The voice, he remembered, announced grimly, “The Capitol is under attack. Lock all doors. Pull the shades, the Capitol is under attack.”
“Well, you can imagine, that’s a pretty chilling announcement to be coming into your office,” he said. “We locked down, immediately, every one of the doors. And we just turned on the TV to watch the events as they were unfolding, not knowing if this crowd — which was getting larger and larger — would be able to move throughout every part of the Capitol complex,” including his office in the Dirksen building.
Listen to the expert from his Jan. 11 interview:
Rep.
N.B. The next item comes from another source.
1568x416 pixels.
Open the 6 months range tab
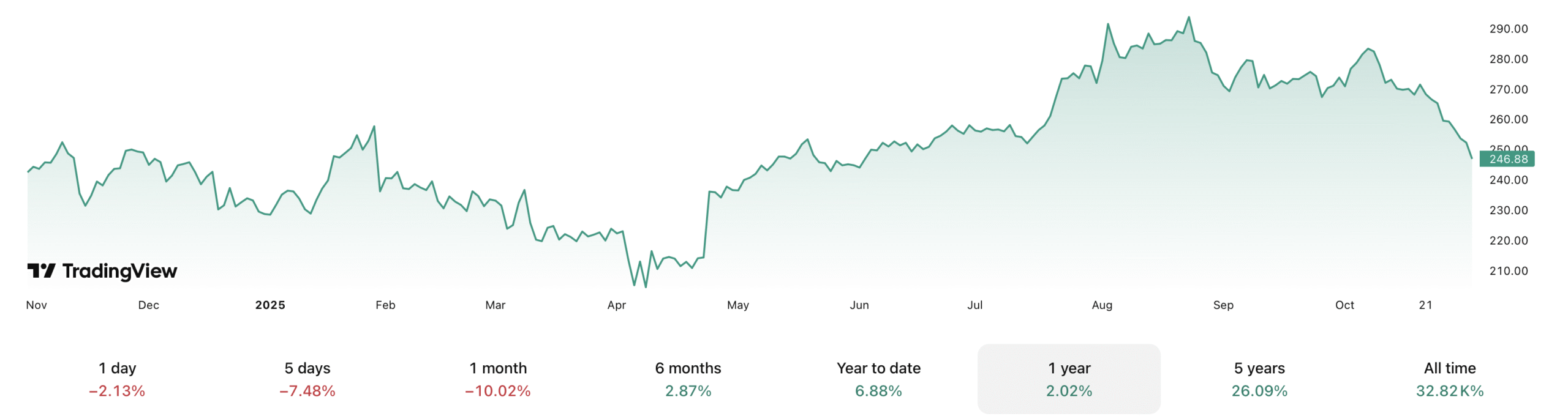(688, 379)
Jake Auchincloss, Mass.' 4th Congressional District
Auchincloss was sworn in to his first congressional term just three days before the storming of the Capitol. Like Rep. Moulton, Auchincloss spoke about watching his colleagues waiting in the crowded room without face masks.
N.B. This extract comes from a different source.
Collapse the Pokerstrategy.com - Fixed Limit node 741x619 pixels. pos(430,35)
“It’s just an egregious lack of care for other people,” he said. “You’ve got to show compassion to one another, and it’s just not that hard to wear a mask in the building.”
Asked what was going through his head during Wednesday’s impeachment hearing, Auchincloss said it was “the same thing that was in my head right before I swore in on Sunday, last week.”
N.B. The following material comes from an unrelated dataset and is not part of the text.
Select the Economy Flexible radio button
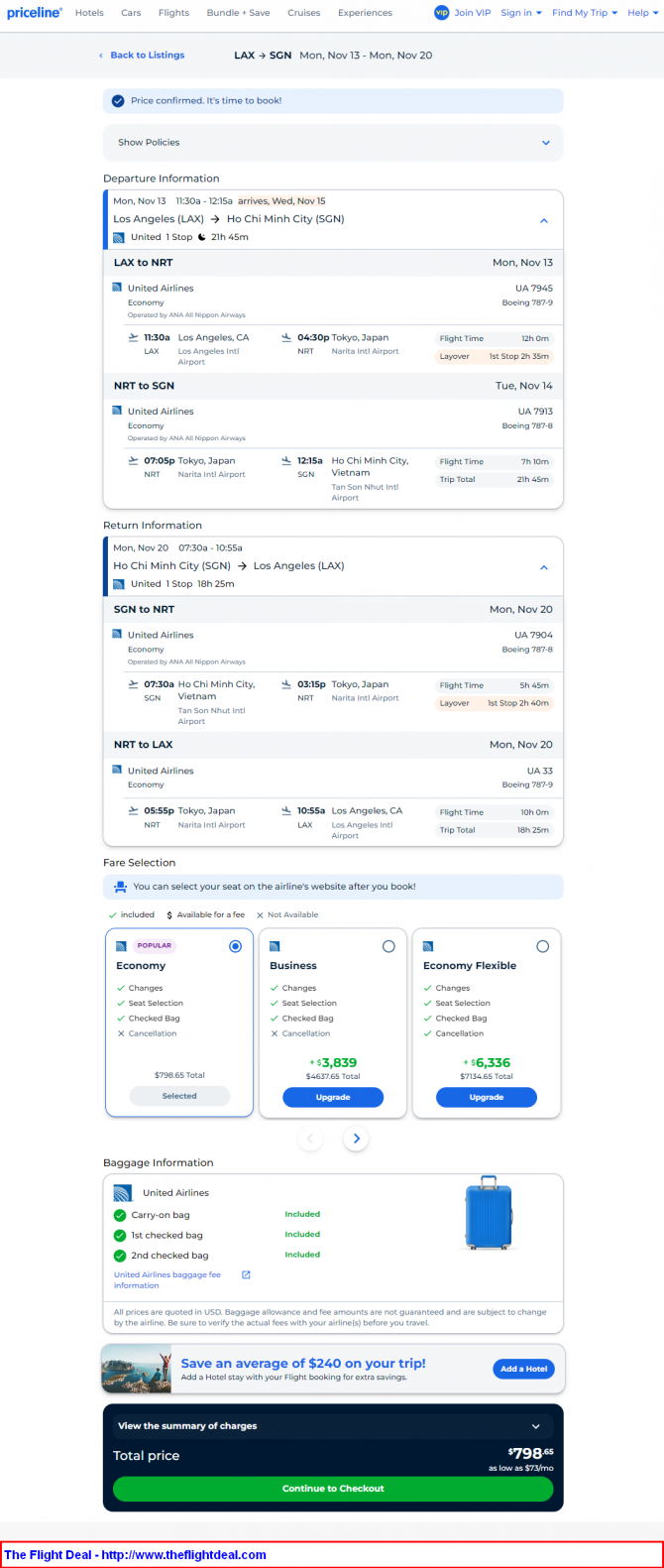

He continued, “This country, our democracy, was brilliantly framed. It has been resilient over the course of centuries, it has adapted and lived into an era that the founders could’ve never have imagined. And it is incumbent upon holders of office, now, to continue to sustain our way of government.”
Listen to the excerpt from his Jan. 13 interview:
Rep. Jim McGovern, Mass.' 2nd Congressional District
McGovern, who chairs the House Rules Committee, led the opening debate on the House floor on the day of Donald Trump’s second impeachment.
One week prior, as the mob was making its way inside the Capitol building, McGovern was sitting in Nancy Pelosi’s chair on the House floor. As he oversaw the evacuation of members and staff out of the chamber, he witnessed the violent mob firsthand.
“I was one of the last people out,” he said. “And when I walked off the floor into the speaker’s gallery — there are glass doors in the speaker’s lobby — and I saw, not a stone’s throw away from where I was standing, this angry mob banging on these glass windows, breaking, cracking these windows.”
The lasting image, he said, was the look in the eyes of the rioters.
“I mean, I saw hate in their eyes. These were not protestors coming to make a political point, they were here to destroy property and to do harm to individuals.”
Listen to the excerpt from his Jan. 13 interview:
Sen. Sheldon Whitehouse
From his private hideaway office in the Capitol, Conn. Sen. Sheldon Whitehouse remembers hearing a “loud roar,” and watching as rioters pushed their way past the outer-perimeter fence line. Moments later, he’d be helping to calm a “badly-shaken” member of the Capitol police, who managed to find her way to his office.
“I was a little bit surprised that the Capitol police didn’t immediately fall back to the next line of defense, which was the building,” he said. “There seemed to be a lot of uncertainty and turmoil in getting organized and so forth, and it didn’t take long before you could hear the banging at the building itself.”
“And then,” he said, “I heard the knock on the door.”